While these systems may be getting smaller, the potential for these cryocooled superconductors is enormous and multi-faceted in nature.
Simon explains there is huge potential for more efficient wind turbines with the use of their superconductors.

“A superconducting motor is much smaller and more lightweight but yet the power that goes into it is just a fraction [of what’s currently being used],” Simon tells me. “We’ve just built a whole lot of stuff to go to Denmark for a prototype wind turbine. One of the big problems with wind turbines is you have this huge generator and gearbox and all this way up on a big mast, so you’ve got to have a huge mast to support it all. If you have a superconducting generator it’s a fraction of the size, you don’t need such big blades, the whole thing’s shrunk right down.”

Wonderful news. To have ultra-efficient wind farms generating the bulk of our power, worldwide, could one day spell out the end of coal mining and other forms of fuel gathering for electricity purposes.

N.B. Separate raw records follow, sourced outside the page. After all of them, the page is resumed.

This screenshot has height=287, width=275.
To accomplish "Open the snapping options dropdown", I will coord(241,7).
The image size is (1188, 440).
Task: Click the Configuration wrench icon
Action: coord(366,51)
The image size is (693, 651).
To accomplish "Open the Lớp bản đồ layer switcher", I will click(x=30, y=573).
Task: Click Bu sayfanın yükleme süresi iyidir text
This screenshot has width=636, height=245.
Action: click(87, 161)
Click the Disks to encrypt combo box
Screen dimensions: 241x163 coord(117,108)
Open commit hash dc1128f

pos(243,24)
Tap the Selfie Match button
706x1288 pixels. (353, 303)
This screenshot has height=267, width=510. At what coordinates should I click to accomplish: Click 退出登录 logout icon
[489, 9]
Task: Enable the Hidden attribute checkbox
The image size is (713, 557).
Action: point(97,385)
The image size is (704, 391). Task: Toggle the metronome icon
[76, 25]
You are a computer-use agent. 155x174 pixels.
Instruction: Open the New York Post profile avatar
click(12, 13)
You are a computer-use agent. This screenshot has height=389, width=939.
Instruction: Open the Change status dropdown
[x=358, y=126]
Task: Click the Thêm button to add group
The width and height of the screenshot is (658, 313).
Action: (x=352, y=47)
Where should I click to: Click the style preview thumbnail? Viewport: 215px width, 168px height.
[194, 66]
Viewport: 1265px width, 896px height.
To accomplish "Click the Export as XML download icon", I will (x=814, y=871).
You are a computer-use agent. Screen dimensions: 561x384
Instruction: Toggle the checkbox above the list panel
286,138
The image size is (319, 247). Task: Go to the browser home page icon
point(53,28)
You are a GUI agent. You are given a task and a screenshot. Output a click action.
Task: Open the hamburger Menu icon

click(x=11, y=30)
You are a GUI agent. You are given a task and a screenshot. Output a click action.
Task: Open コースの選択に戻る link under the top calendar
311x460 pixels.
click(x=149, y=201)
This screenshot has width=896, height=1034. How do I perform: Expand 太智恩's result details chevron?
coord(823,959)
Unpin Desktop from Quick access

I like these guys at HTS-110. They have graciously put up with our silly questions for almost two hours. When we say our goodbyes the rain has stopped and the sky is brighter. It’s been a good morning. I know one day I will hear about Simon Gibson and his crew in the news for having brought van-size MRI machines to the third world, or because a great new efficient wind farm is being built in Taranaki. It’s always nice to spend time with innovative Kiwis doing good things for the right reasons.